Il ressort un conflit personnel de cette manière de créer en un personnage des vices et des vertus dont le personnage ne peut se départir tout au long de l’intrigue. Et c’est bien pour cela que nous, en tant que lecteur/spectateur, sommes fascinés par lui.

personnageJake Gittes de Chinatown (1974) de Roman Polanski a certainement plus de vices dans sa personnalité et de préjugés que n’importe quel autre héros ou héroïne. Néanmoins, ces aspects négatifs sont précisément ce qui le rend plus réaliste que beaucoup d’autres. Tout comme nous, il est un homme avec ses forces et ses faiblesses. Bien-sûr, il est un héros fictif de l’imagination, il n’empêche.

Cette façon de faire me rappelle la théologie apophatique (ou négative) de Denys l’Aéropagite : cette méthode consiste à décrire Dieu en termes de ce qu’il n’est pas plutôt qu’en termes de ce qu’il est. Certes, ce n’est qu’une approche un peu vague pour dire que le rejet des attributs positifs chez un être ou du moins comme ici où Gittes se définit essentiellement par ses attributs négatifs, en les transcendant, c’est-à-dire en ne tenant pas compte de ce qu’ils signifient (et vous pouvez vous inspirer de n’importe quelle négation pour vous exprimer), vous atteignez à la véritable nature humaine.

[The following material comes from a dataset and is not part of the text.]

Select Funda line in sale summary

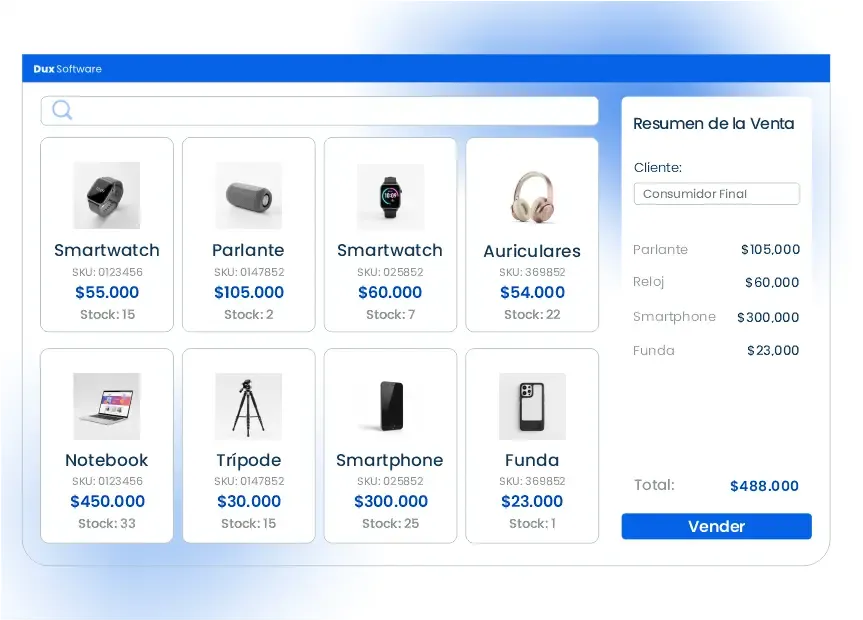pyautogui.click(x=716, y=350)
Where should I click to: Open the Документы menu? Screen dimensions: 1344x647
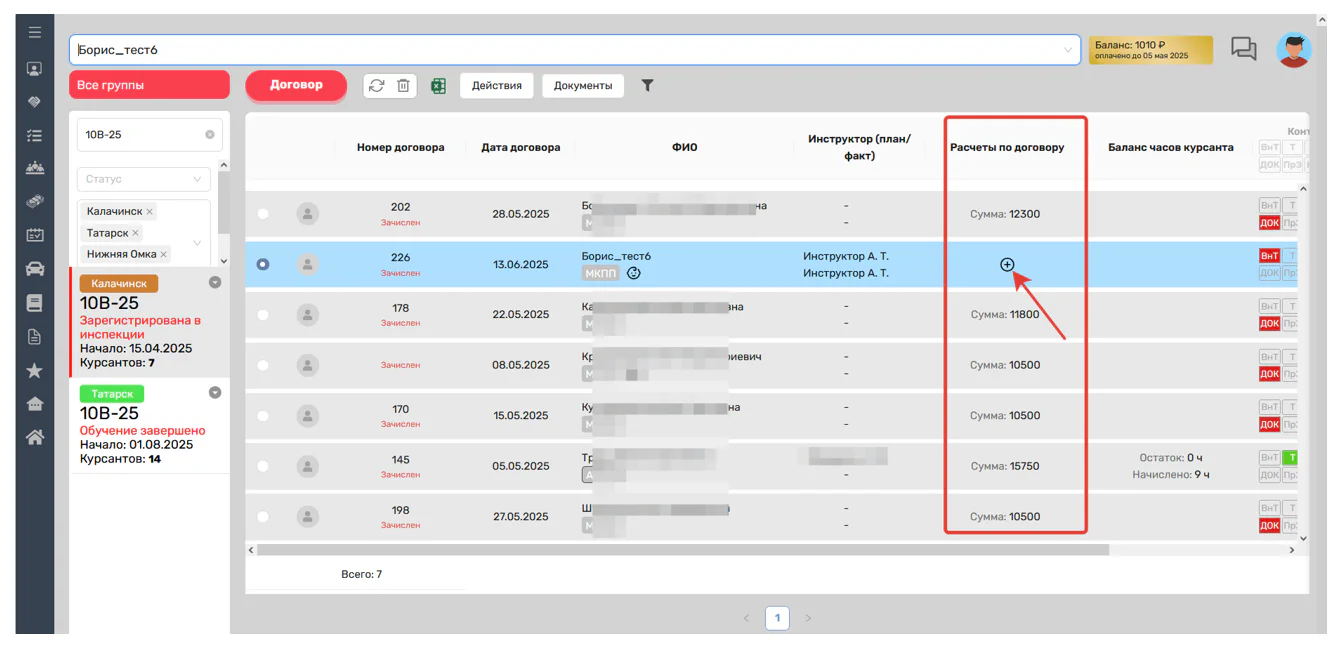583,86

Les préjugés de Gittes ont une autre signification. Ils sont représentatifs du contexte de Gittes, c’est-à-dire les années 1930 et leurs partis pris contre les femmes et les minorités. En somme, Gittes est un produit de son époque.
Évidemment, Gittes montre des moments où il est vulnérable comme tout être humain. Et surtout, commencer par les aspects négatifs permet à l’autrice et l’auteur de poser les bases d’un arc dramatique au cours duquel le personnage apprend et change. Je me demande d’ailleurs jusqu’à quel point nous-mêmes nous nous reconnaissons en Gittes.